It was the second week in November and the city looked beautiful with its fallen leaves and the scent of winter nearing in a few weeks. I loved the winter season and not because of the holidays. I loved the cold weather and how life seemed to stop with everyone nestled inside their homes, protected from the harsh weather outside.

Leaving Fox in the warm comfort of my bed this morning had been hard. My body had wanted to waste the day away being consumed by him, but my mind needed to regroup. Hastings’ concern for my parents had stirred something in me that hadn’t been there before. Even though I knew that my parents would understand my motives, not everyone was equipped to process or deny emotion the way I was.
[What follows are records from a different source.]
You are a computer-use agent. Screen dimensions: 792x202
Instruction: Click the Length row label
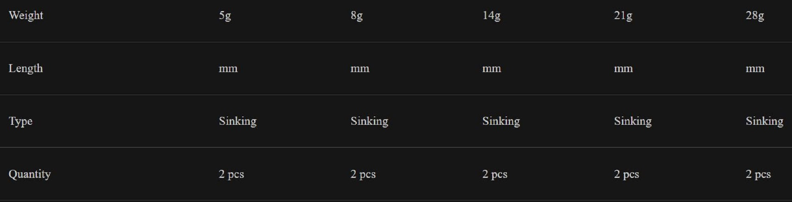(x=26, y=68)
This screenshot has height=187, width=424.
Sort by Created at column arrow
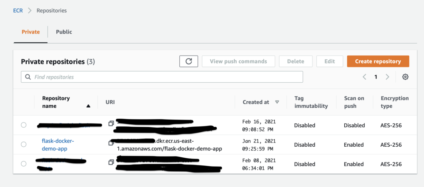pyautogui.click(x=277, y=102)
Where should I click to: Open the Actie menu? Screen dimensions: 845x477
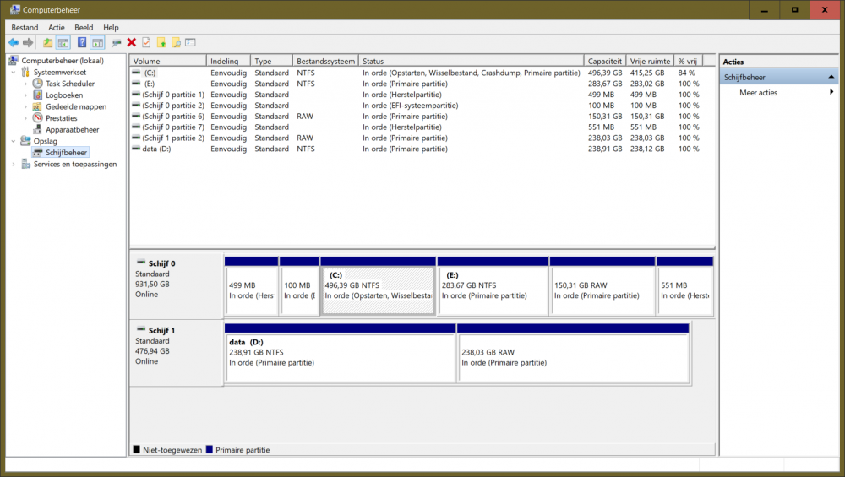pos(57,27)
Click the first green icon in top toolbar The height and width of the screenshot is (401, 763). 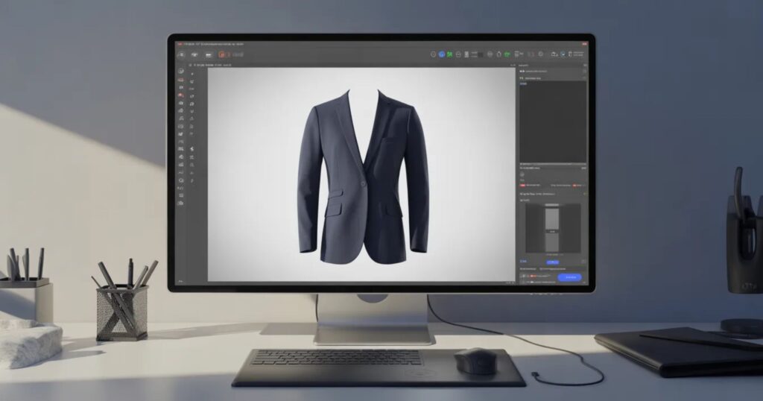449,54
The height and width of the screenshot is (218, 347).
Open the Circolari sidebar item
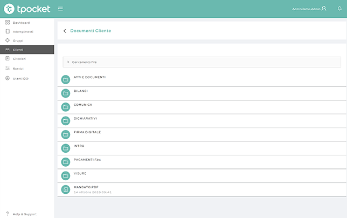tap(19, 58)
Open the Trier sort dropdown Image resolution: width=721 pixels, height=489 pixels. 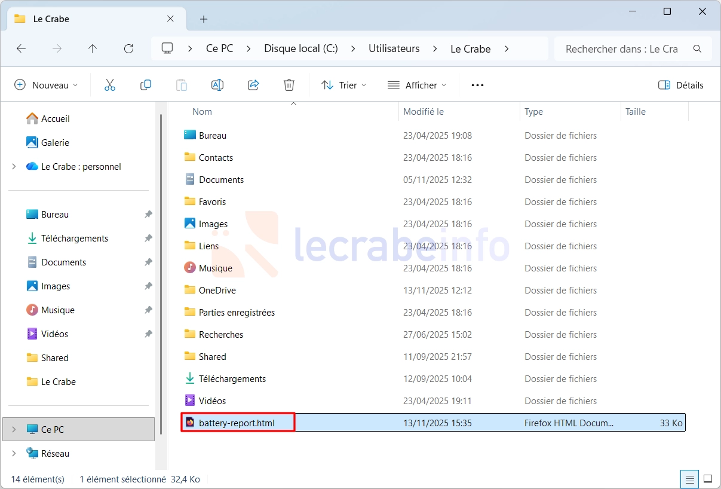[344, 85]
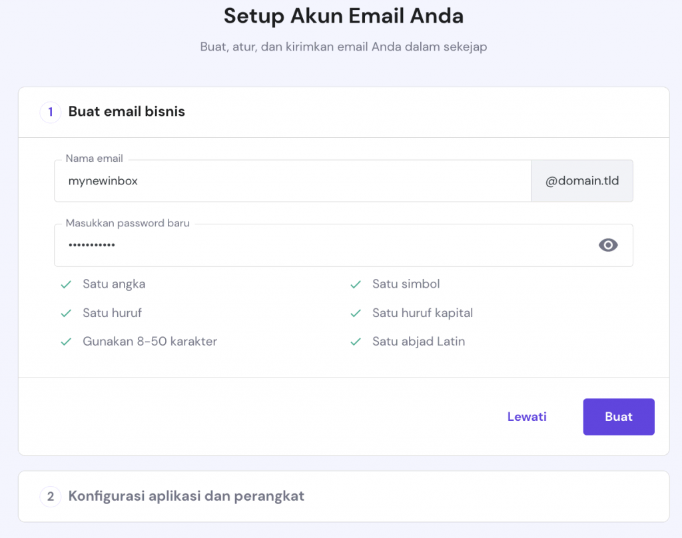682x538 pixels.
Task: Toggle password visibility eye icon
Action: point(607,245)
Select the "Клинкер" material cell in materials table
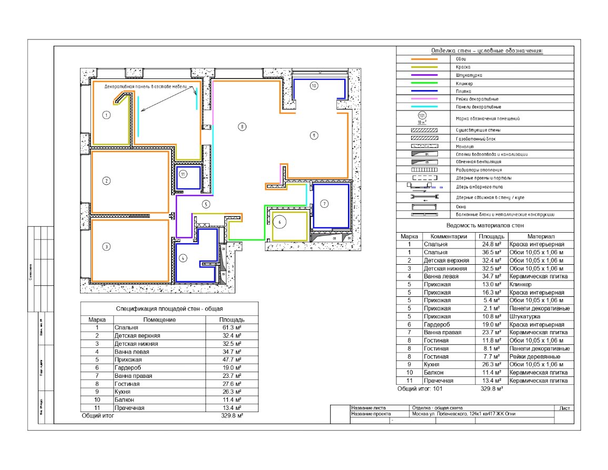 tap(539, 284)
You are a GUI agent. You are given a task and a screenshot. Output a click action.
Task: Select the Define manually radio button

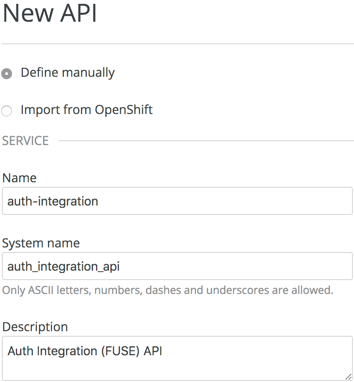[7, 73]
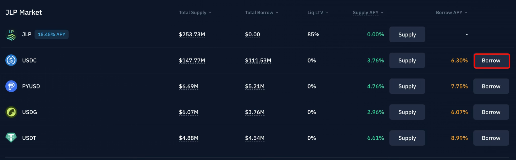Screen dimensions: 516x160
Task: Click the USDT Tether icon
Action: click(x=11, y=138)
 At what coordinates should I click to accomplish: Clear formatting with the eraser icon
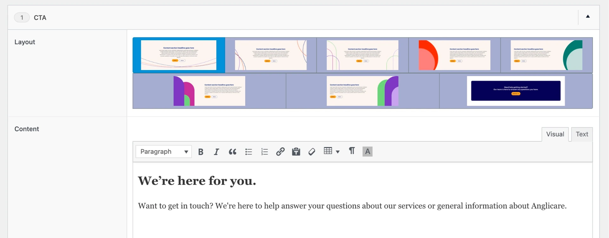pos(312,152)
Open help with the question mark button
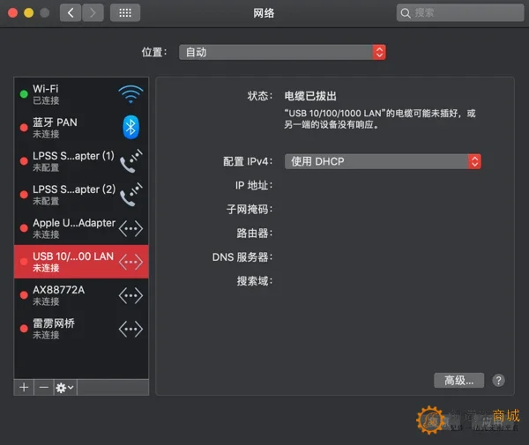 point(498,381)

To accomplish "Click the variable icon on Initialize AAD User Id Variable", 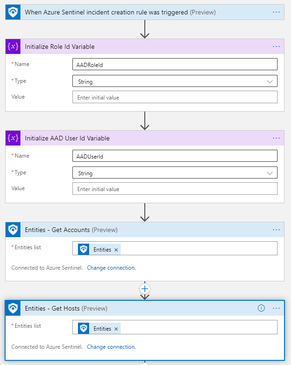I will point(13,138).
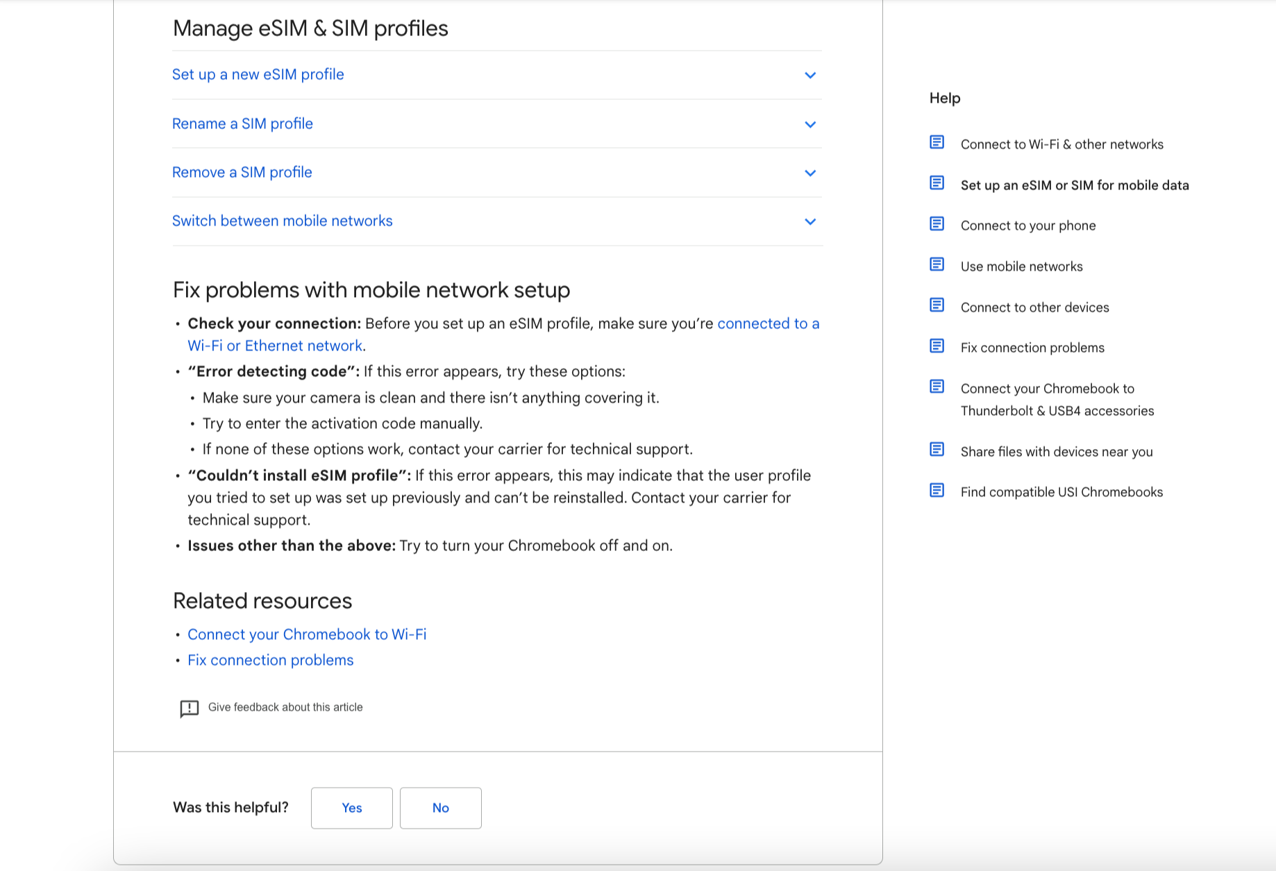Follow the Connect your Chromebook to Wi-Fi link
1276x871 pixels.
tap(307, 634)
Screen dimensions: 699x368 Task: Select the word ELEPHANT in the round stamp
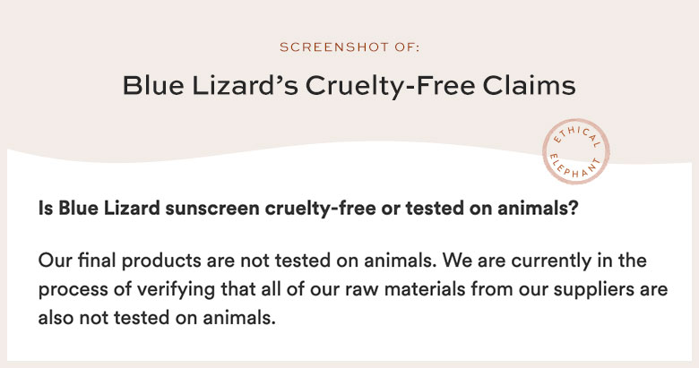click(x=575, y=167)
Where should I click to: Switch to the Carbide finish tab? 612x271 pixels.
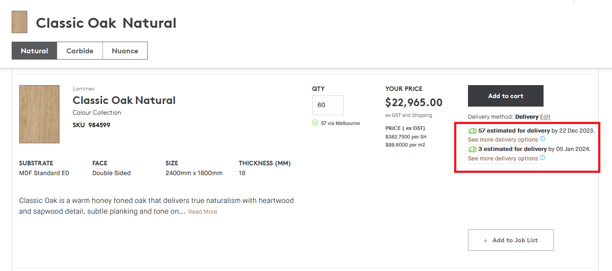(80, 51)
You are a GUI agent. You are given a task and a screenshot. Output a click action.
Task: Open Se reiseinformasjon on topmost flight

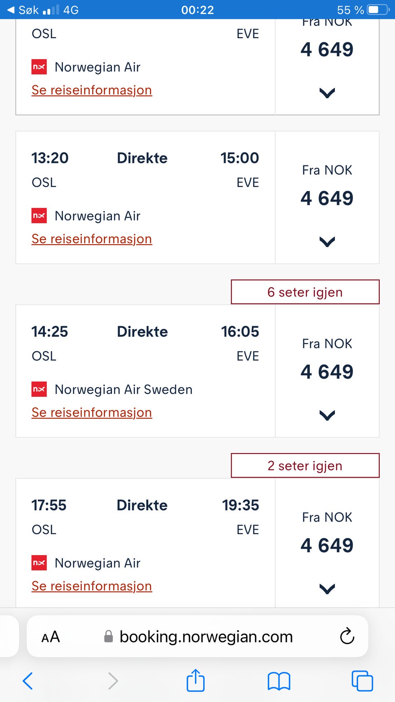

While my parents would understand, that understanding would do nothing to help with the pain of losing their only living child to prison or death.

So, after calling Saxton to let him know where I’d be, I’d taken off and had made the two-hour drive to my spot.

The cliffs.

Saxton and I had discovered this rural hideaway our sophomore year at HU. I’d been having a particularly bad week, and Saxton had kidnapped me as a public service to the polite public around us. After accusing me of behaving like a monster, we’d driven for miles until he pulled onto a dirt road that looked like there’d been some attempt to pave it at one time.

Still believing that I hadn’t been fit to engage with the public at large, Saxton thought a secluded place would be the best bet for me to get my shit together. So, after another two miles, we’d come upon the most beautiful vista overlook that I’d ever seen. The huge lake of water had been as blue as a sunny sky, and the peace of silence had been welcoming.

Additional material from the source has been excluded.